Learning about failure at AWS re:Invent

Daniel Smythe 1st December 2017
AWS re:invent failure

So this week I have had the pleasure of attending AWS re:Invent in the crazy Las Vegas. As it’s been my first time at re:Invent, and Vegas for that matter, there’s been a lot to take in. However one common theme I noticed from attending the various talks is how openly and frequently failure is discussed.

Failure is good – fail fast, fail often!

Now I know what you may be thinking…

“How can one of the biggest tech events of the year be about failure?”

“Is he still drunk when writing this?”

Let me explain; as I have previously stated in articles about agility and technology, innovation is all about failure and learning from failure. This is what all successful businesses have done and what I truly believe re:Invent this year is all about. I’ll try illustrate my point through a few examples below.

 

Example 1: Snapchat and its user stories

 

Snapchat did a session which illustrated how they moved to DynamoDB for their inbox stories. Snapchat had initially moved to Dynamo for 3 reasons; cost, performance and improved latency. The failure came after their test when they achieved NONE of these improvements, but they didn’t find this to be a problem and this actually helped them in the end.
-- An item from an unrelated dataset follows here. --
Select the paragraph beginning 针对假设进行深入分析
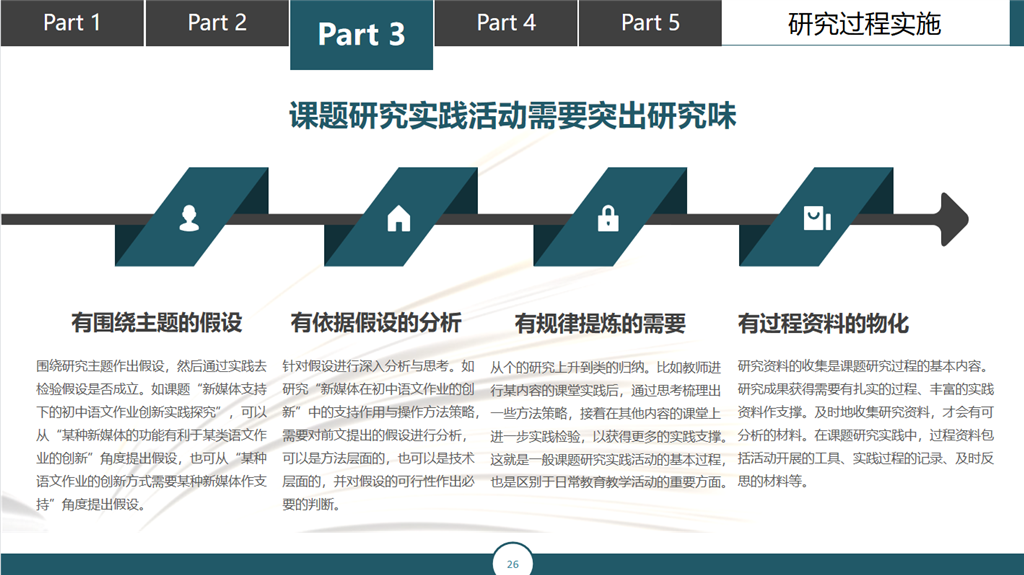 click(x=380, y=434)
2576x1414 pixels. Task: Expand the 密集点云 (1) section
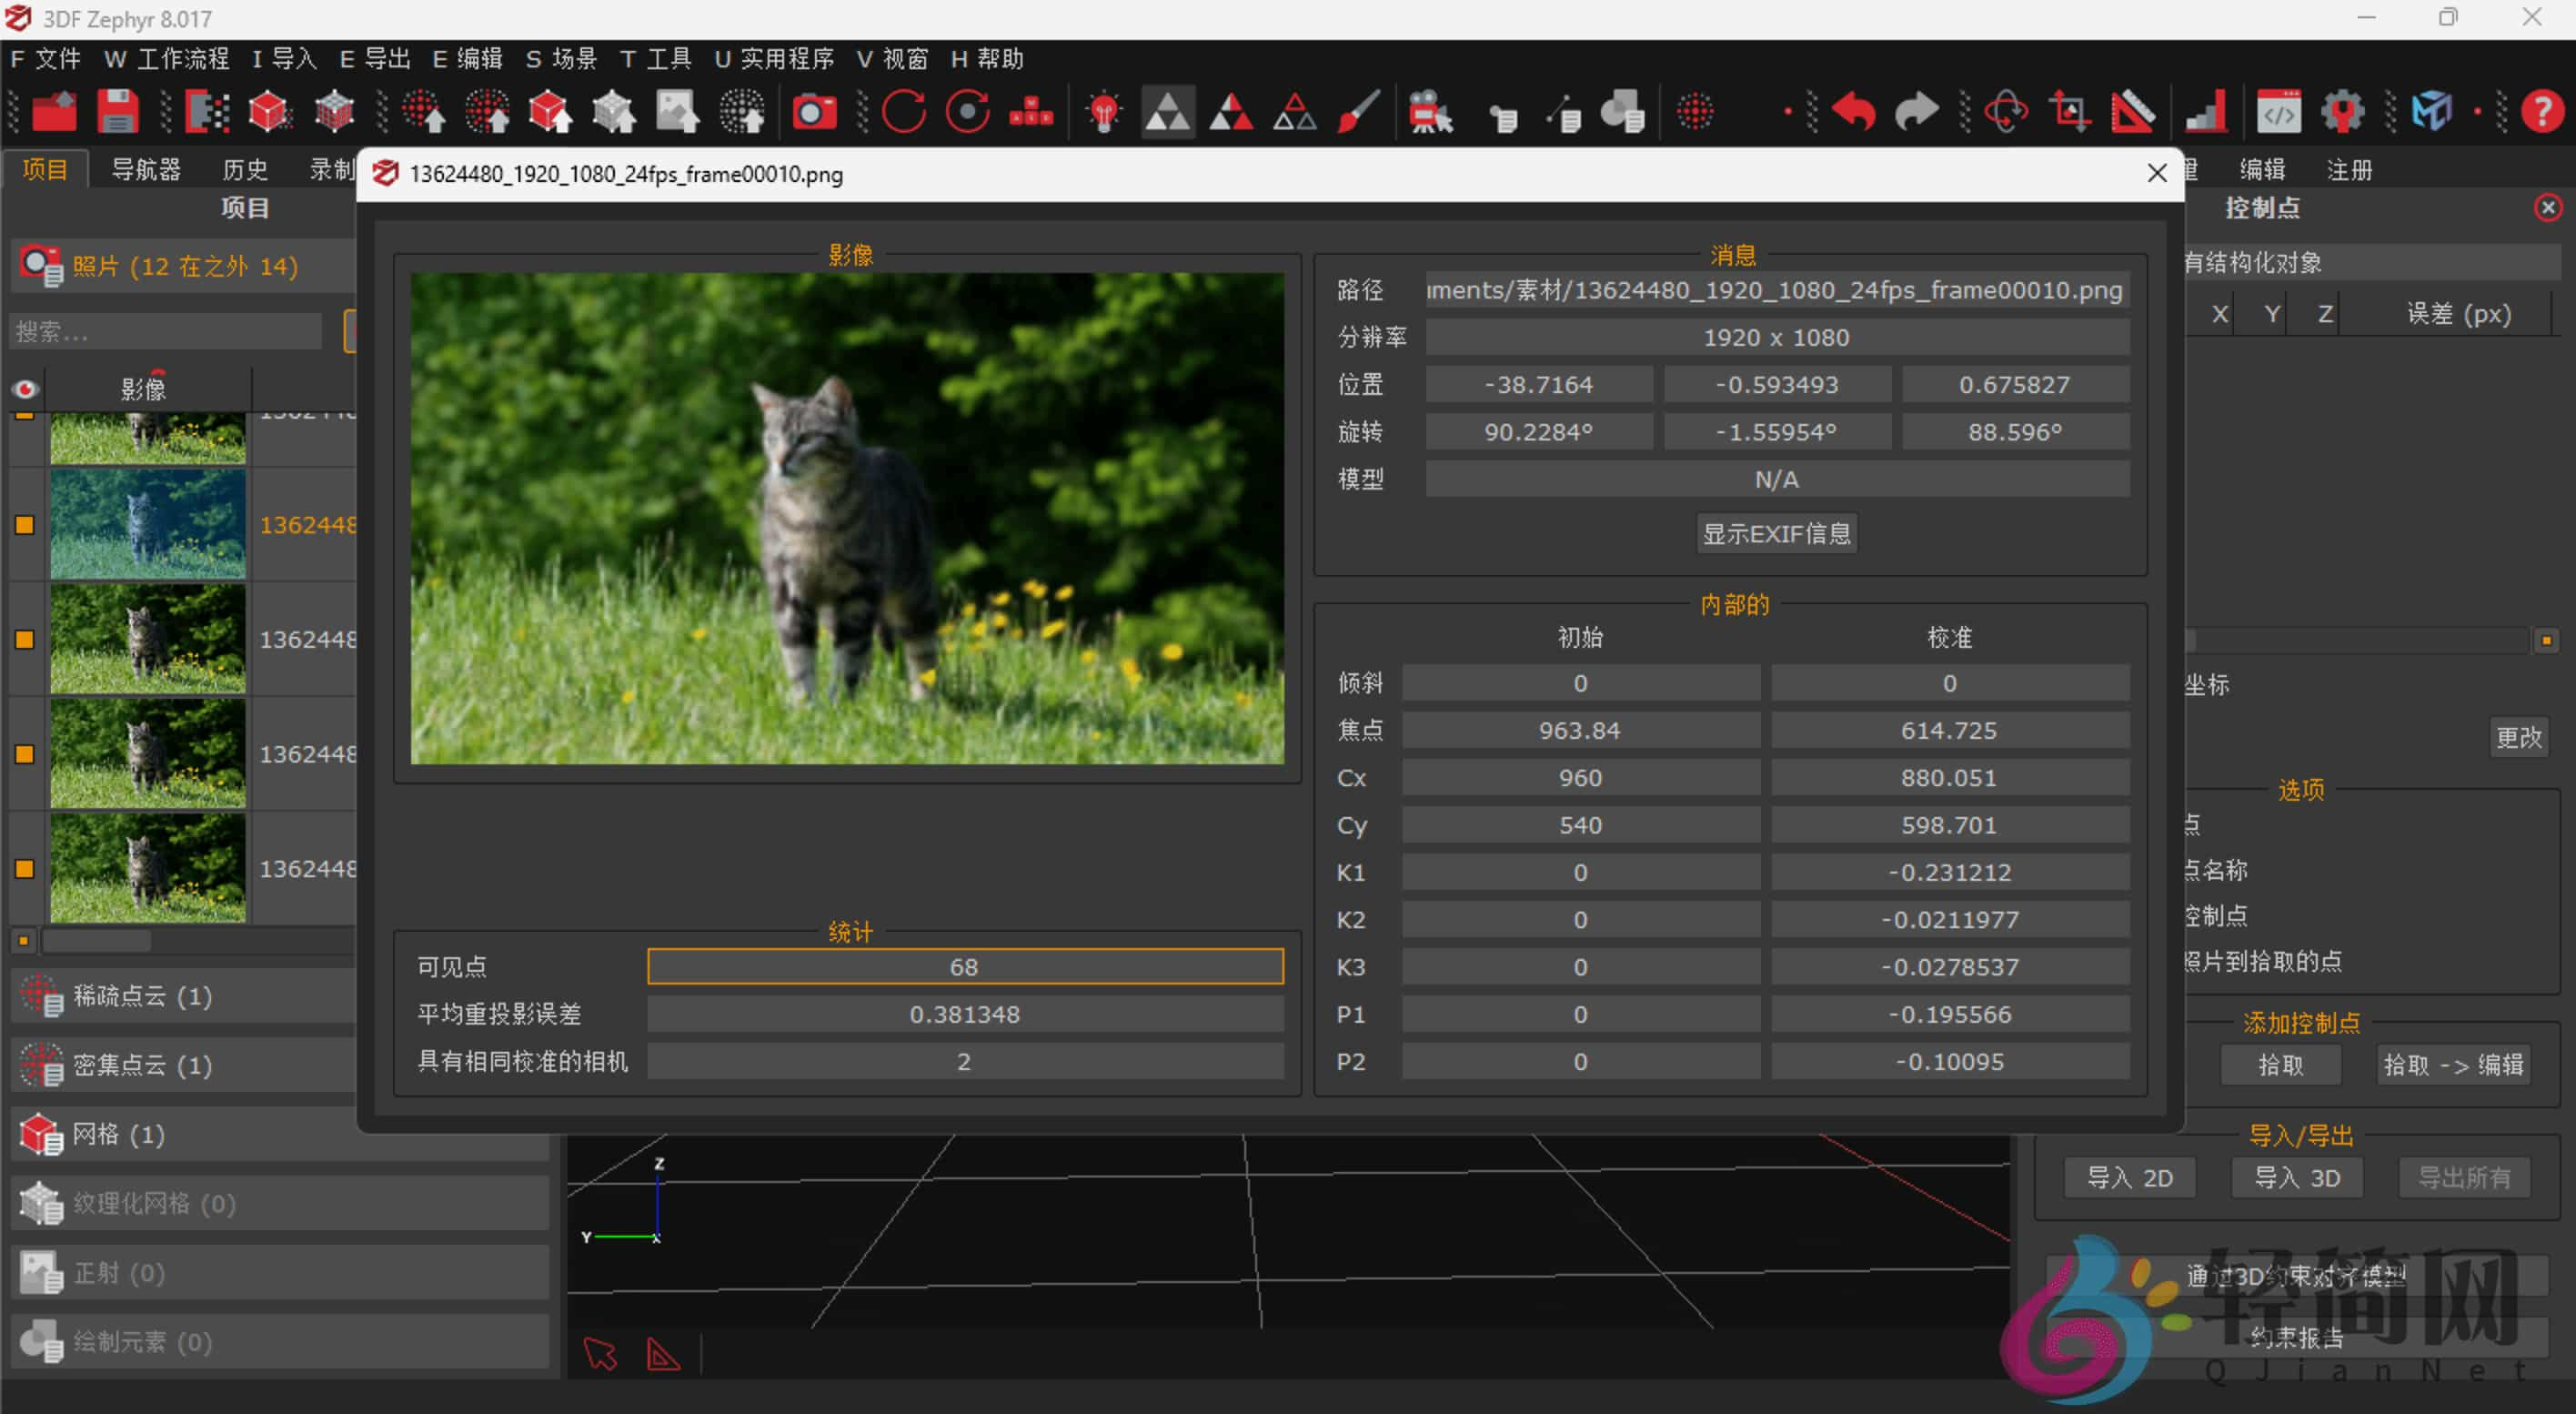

They investigated and realised they needed to refactor their application to achieve their benefits, and when they did this they achieved large cost savings – happy days! But the key thing this failure gave them is through the power of Dynamo they got access to more data, investigated their application even further, and found unique random inefficient legacy behaviour of their code specifically regarding their retirement and deletion of stories which has been refactored since.
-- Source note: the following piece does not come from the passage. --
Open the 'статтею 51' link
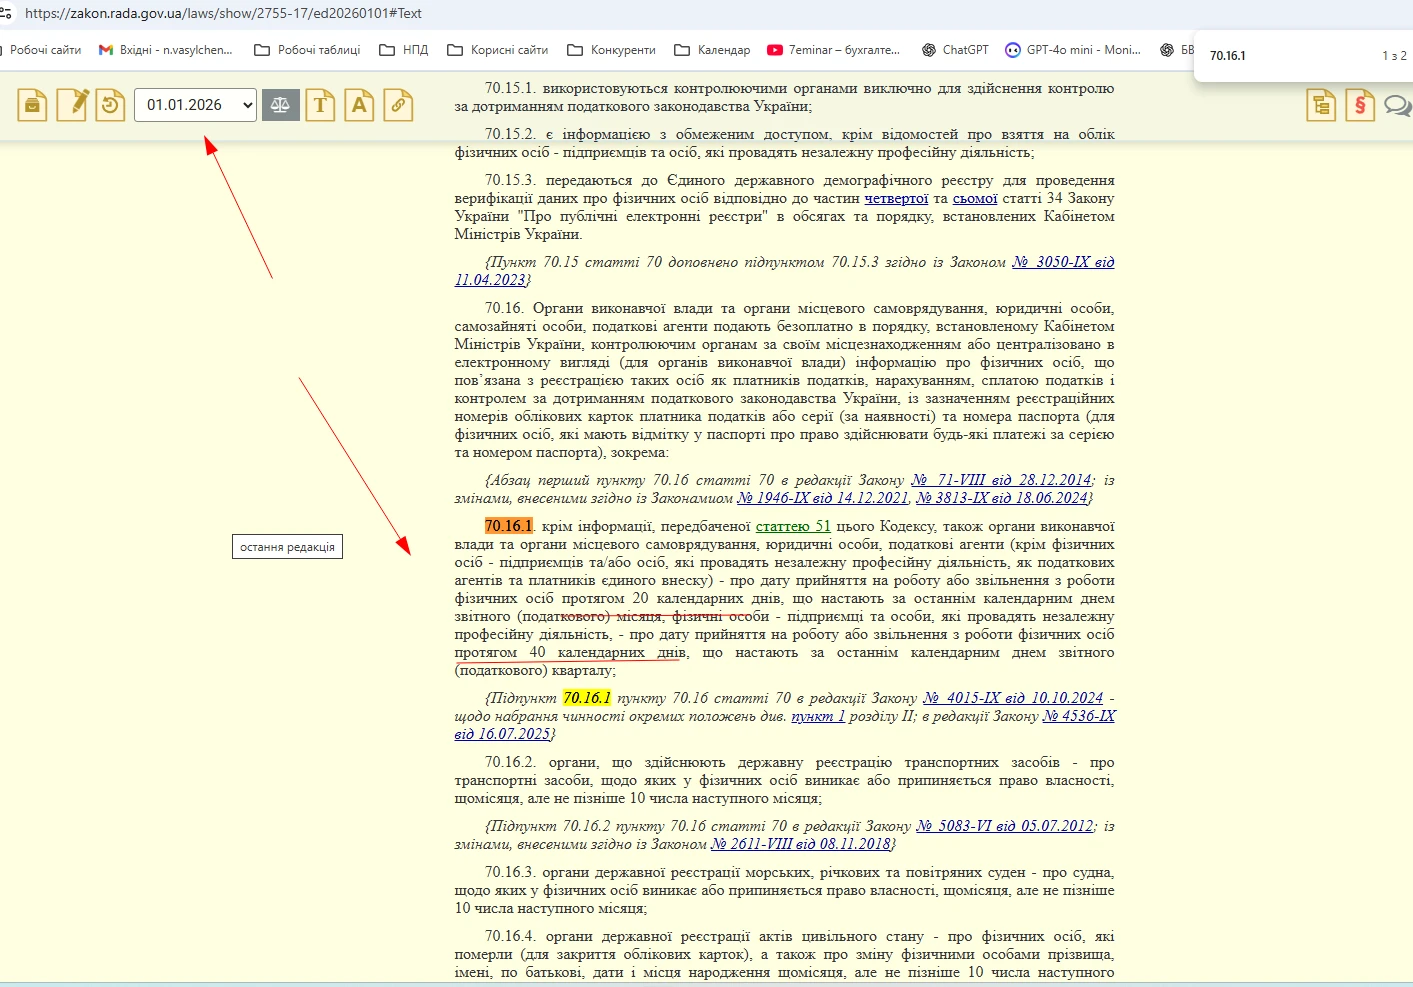1413x987 pixels. pyautogui.click(x=793, y=526)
Innovation came off the back of this failure, as Snapchat was able to move away from their old database engine and use Dynamo to scale to meet their peak traffic over the New Year’s Eve period, where people tend to go crazy snapping their friends and family.

It’s amazing what failure can achieve.

Watch this talk in full here.

 

Example 2: AWS ASAP Governance framework

 

Amazon led a breakout session on how Amazon.com itself uses AWS Management Tools. This looked at how Amazon.com went from one shared account to 10,000 AWS accounts, which in itself was a story of repeated failure and learning/evolving with that failure.

This process for Amazon.com spawned the creation of the ASAP (their in-house) Governance application which helped them solve some of the challenges of managing 10,000 accounts across their business. I will definitely refer to this talk in the future, as their “guardrail over gate approach” was a breath of fresh air. If enterprises truly want to innovate they need to support their teams and allow them to make failures – putting up guardrails to help them from making mistakes instead of gates to stop them which ultimately will slow down innovation. Ultimately if Amazon.com can do it at this scale, why can’t other big enterprises?

 

Example 3: AWS Prime Day

 

There was a statement in the session ‘How DynamoDB powered Amazon Prime Day 2017’ which really resonated with me and encapsulates the theme of this blog. The statement was,

“fixing to one compute resource is designing for failure”

The speaker gave few examples but basically the tl:dr on this is no matter how big they built their relational database and server, Amazon.com would break it – it’s just not possible to scale to meet demand when you have 600 million different items for sale with 7000 attributes each and 12.9 billion rps to database on one day. You have to design in scalability and fail to be successful.

Watch this talk in full here.

 

These are only 3 quick examples, but they highlight how big tech companies such as Amazon.com and Snapchat have learnt from failure and are in fact encouraging other companies to go through this process.

Fail often, learn from it, innovate, and go make it happen.

Have a great day people and fail well.

Thanks

Daniel